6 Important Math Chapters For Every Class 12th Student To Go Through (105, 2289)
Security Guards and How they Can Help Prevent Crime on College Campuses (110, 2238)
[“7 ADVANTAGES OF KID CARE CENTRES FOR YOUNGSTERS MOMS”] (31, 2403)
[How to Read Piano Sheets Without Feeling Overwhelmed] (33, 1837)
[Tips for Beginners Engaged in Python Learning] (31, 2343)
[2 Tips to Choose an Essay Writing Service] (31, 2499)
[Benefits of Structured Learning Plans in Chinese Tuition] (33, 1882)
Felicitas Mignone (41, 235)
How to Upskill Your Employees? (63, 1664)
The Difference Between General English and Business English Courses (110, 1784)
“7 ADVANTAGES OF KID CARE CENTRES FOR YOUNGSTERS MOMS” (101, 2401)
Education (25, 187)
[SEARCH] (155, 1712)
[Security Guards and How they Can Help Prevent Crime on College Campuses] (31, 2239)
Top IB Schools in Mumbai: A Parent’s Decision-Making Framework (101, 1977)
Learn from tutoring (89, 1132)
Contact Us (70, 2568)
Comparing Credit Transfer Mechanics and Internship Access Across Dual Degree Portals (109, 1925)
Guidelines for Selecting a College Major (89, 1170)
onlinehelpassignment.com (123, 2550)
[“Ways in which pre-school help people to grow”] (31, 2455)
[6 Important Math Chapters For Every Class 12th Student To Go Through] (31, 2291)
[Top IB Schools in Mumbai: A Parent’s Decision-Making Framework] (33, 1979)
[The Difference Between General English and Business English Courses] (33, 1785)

------

## Task details
Copy out every entry exactly.

## Exercise solution
6 Important Math Chapters For Every Class 12th Student To Go Through (105, 2289)
Security Guards and How they Can Help Prevent Crime on College Campuses (110, 2238)
[“7 ADVANTAGES OF KID CARE CENTRES FOR YOUNGSTERS MOMS”] (31, 2403)
[How to Read Piano Sheets Without Feeling Overwhelmed] (33, 1837)
[Tips for Beginners Engaged in Python Learning] (31, 2343)
[2 Tips to Choose an Essay Writing Service] (31, 2499)
[Benefits of Structured Learning Plans in Chinese Tuition] (33, 1882)
Felicitas Mignone (41, 235)
How to Upskill Your Employees? (63, 1664)
The Difference Between General English and Business English Courses (110, 1784)
“7 ADVANTAGES OF KID CARE CENTRES FOR YOUNGSTERS MOMS” (101, 2401)
Education (25, 187)
[SEARCH] (155, 1712)
[Security Guards and How they Can Help Prevent Crime on College Campuses] (31, 2239)
Top IB Schools in Mumbai: A Parent’s Decision-Making Framework (101, 1977)
Learn from tutoring (89, 1132)
Contact Us (70, 2568)
Comparing Credit Transfer Mechanics and Internship Access Across Dual Degree Portals (109, 1925)
Guidelines for Selecting a College Major (89, 1170)
onlinehelpassignment.com (123, 2550)
[“Ways in which pre-school help people to grow”] (31, 2455)
[6 Important Math Chapters For Every Class 12th Student To Go Through] (31, 2291)
[Top IB Schools in Mumbai: A Parent’s Decision-Making Framework] (33, 1979)
[The Difference Between General English and Business English Courses] (33, 1785)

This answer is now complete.